**** Records for the task
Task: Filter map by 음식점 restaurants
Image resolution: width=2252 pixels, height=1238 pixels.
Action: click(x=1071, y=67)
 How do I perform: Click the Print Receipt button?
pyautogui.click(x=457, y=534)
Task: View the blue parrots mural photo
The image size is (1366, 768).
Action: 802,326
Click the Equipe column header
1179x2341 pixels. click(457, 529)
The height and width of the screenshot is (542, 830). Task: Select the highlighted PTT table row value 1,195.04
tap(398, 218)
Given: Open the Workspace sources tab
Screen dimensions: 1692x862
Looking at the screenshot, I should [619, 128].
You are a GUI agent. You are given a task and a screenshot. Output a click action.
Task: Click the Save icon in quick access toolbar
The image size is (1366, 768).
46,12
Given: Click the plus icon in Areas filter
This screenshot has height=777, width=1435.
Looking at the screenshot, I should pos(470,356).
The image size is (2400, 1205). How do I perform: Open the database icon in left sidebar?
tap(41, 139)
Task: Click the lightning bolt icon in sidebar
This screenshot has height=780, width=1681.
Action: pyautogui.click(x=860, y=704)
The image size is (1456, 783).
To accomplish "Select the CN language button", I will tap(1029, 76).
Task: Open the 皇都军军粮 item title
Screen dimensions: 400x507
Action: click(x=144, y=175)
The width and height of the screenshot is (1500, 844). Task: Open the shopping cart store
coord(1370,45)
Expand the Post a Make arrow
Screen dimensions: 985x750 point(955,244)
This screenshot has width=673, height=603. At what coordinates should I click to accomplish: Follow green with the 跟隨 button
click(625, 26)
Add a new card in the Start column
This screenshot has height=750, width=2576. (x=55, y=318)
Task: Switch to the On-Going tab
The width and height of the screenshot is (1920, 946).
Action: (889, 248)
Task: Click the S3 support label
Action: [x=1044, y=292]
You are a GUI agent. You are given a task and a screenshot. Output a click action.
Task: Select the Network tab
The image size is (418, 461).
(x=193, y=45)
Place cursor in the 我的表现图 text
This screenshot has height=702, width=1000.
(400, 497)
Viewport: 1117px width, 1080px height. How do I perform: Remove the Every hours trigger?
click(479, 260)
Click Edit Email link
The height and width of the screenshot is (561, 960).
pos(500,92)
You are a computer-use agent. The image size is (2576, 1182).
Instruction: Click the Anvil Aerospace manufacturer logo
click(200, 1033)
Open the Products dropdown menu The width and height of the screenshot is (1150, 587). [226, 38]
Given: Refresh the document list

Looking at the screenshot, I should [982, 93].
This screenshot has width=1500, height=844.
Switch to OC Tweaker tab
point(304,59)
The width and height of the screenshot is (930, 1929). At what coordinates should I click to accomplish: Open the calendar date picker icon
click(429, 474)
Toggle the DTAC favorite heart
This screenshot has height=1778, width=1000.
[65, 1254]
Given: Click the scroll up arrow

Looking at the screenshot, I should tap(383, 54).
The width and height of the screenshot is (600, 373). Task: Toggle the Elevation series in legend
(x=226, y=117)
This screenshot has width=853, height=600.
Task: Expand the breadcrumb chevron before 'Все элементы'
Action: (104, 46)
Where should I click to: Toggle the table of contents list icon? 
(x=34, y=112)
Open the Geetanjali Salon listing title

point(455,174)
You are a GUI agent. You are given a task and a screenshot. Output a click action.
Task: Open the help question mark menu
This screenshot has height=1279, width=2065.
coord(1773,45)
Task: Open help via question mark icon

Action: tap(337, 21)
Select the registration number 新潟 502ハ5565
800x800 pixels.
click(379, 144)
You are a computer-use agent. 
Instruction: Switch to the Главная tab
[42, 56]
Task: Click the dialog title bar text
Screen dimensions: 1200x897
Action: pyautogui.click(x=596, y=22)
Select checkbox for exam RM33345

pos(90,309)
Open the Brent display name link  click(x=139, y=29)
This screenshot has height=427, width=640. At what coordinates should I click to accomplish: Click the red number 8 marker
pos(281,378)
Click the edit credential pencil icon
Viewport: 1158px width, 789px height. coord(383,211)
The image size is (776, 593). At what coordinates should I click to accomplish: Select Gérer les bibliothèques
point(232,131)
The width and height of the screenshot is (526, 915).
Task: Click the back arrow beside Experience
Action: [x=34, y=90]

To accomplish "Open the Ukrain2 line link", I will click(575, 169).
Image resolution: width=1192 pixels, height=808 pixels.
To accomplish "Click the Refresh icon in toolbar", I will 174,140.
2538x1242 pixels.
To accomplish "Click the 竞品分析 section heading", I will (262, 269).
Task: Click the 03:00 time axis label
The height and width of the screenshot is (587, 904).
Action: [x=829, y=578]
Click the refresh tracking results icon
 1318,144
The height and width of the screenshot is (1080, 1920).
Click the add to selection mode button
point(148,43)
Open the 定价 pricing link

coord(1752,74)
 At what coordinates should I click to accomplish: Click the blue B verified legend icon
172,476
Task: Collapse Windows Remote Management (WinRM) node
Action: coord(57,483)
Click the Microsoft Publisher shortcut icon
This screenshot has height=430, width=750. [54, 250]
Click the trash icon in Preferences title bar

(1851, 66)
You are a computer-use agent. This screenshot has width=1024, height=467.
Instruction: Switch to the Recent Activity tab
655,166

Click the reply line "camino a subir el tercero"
********
- **Written request**
Copy out every line of the listing above, keeping each one word for word.

- **Exercise solution**
Task: Filter map by 음식점 restaurants
Image resolution: width=2252 pixels, height=1238 pixels.
Action: click(x=1071, y=67)
 How do I perform: Click the Print Receipt button?
pyautogui.click(x=457, y=534)
Task: View the blue parrots mural photo
The image size is (1366, 768).
Action: 802,326
Click the Equipe column header
1179x2341 pixels. click(457, 529)
The height and width of the screenshot is (542, 830). Task: Select the highlighted PTT table row value 1,195.04
tap(398, 218)
Given: Open the Workspace sources tab
Screen dimensions: 1692x862
Looking at the screenshot, I should [619, 128].
You are a GUI agent. You are given a task and a screenshot. Output a click action.
Task: Click the Save icon in quick access toolbar
The image size is (1366, 768).
46,12
Given: Click the plus icon in Areas filter
This screenshot has height=777, width=1435.
Looking at the screenshot, I should pos(470,356).
The image size is (2400, 1205). How do I perform: Open the database icon in left sidebar?
tap(41, 139)
Task: Click the lightning bolt icon in sidebar
This screenshot has height=780, width=1681.
Action: pyautogui.click(x=860, y=704)
The image size is (1456, 783).
To accomplish "Select the CN language button", I will tap(1029, 76).
Task: Open the 皇都军军粮 item title
Screen dimensions: 400x507
Action: click(x=144, y=175)
The width and height of the screenshot is (1500, 844). Task: Open the shopping cart store
coord(1370,45)
Expand the Post a Make arrow
Screen dimensions: 985x750 point(955,244)
This screenshot has width=673, height=603. At what coordinates should I click to accomplish: Follow green with the 跟隨 button
click(625, 26)
Add a new card in the Start column
This screenshot has height=750, width=2576. (x=55, y=318)
Task: Switch to the On-Going tab
The width and height of the screenshot is (1920, 946).
Action: (889, 248)
Task: Click the S3 support label
Action: [x=1044, y=292]
You are a GUI agent. You are given a task and a screenshot. Output a click action.
Task: Select the Network tab
The image size is (418, 461).
(x=193, y=45)
Place cursor in the 我的表现图 text
This screenshot has height=702, width=1000.
(400, 497)
Viewport: 1117px width, 1080px height. How do I perform: Remove the Every hours trigger?
click(479, 260)
Click Edit Email link
The height and width of the screenshot is (561, 960).
pos(500,92)
You are a computer-use agent. The image size is (2576, 1182).
Instruction: Click the Anvil Aerospace manufacturer logo
click(200, 1033)
Open the Products dropdown menu The width and height of the screenshot is (1150, 587). [226, 38]
Given: Refresh the document list

Looking at the screenshot, I should [982, 93].
This screenshot has width=1500, height=844.
Switch to OC Tweaker tab
point(304,59)
The width and height of the screenshot is (930, 1929). At what coordinates should I click to accomplish: Open the calendar date picker icon
click(429, 474)
Toggle the DTAC favorite heart
This screenshot has height=1778, width=1000.
[65, 1254]
Given: Click the scroll up arrow

Looking at the screenshot, I should tap(383, 54).
The width and height of the screenshot is (600, 373). Task: Toggle the Elevation series in legend
(x=226, y=117)
This screenshot has width=853, height=600.
Task: Expand the breadcrumb chevron before 'Все элементы'
Action: (104, 46)
Where should I click to: Toggle the table of contents list icon? 
(x=34, y=112)
Open the Geetanjali Salon listing title

point(455,174)
You are a GUI agent. You are given a task and a screenshot. Output a click action.
Task: Open the help question mark menu
This screenshot has height=1279, width=2065.
coord(1773,45)
Task: Open help via question mark icon

Action: tap(337, 21)
Select the registration number 新潟 502ハ5565
800x800 pixels.
click(379, 144)
You are a computer-use agent. 
Instruction: Switch to the Главная tab
[42, 56]
Task: Click the dialog title bar text
Screen dimensions: 1200x897
Action: pyautogui.click(x=596, y=22)
Select checkbox for exam RM33345

pos(90,309)
Open the Brent display name link  click(x=139, y=29)
This screenshot has height=427, width=640. At what coordinates should I click to accomplish: Click the red number 8 marker
pos(281,378)
Click the edit credential pencil icon
Viewport: 1158px width, 789px height. coord(383,211)
The image size is (776, 593). At what coordinates should I click to accomplish: Select Gérer les bibliothèques
point(232,131)
The width and height of the screenshot is (526, 915).
Task: Click the back arrow beside Experience
Action: [x=34, y=90]

To accomplish "Open the Ukrain2 line link", I will click(575, 169).
Image resolution: width=1192 pixels, height=808 pixels.
To accomplish "Click the Refresh icon in toolbar", I will 174,140.
2538x1242 pixels.
To accomplish "Click the 竞品分析 section heading", I will (262, 269).
Task: Click the 03:00 time axis label
The height and width of the screenshot is (587, 904).
Action: [x=829, y=578]
Click the refresh tracking results icon
 1318,144
The height and width of the screenshot is (1080, 1920).
Click the add to selection mode button
point(148,43)
Open the 定价 pricing link

coord(1752,74)
 At what coordinates should I click to accomplish: Click the blue B verified legend icon
172,476
Task: Collapse Windows Remote Management (WinRM) node
Action: coord(57,483)
Click the Microsoft Publisher shortcut icon
This screenshot has height=430, width=750. [54, 250]
Click the trash icon in Preferences title bar

(1851, 66)
You are a computer-use agent. This screenshot has width=1024, height=467.
Instruction: Switch to the Recent Activity tab
655,166

Click the reply line "camino a subir el tercero"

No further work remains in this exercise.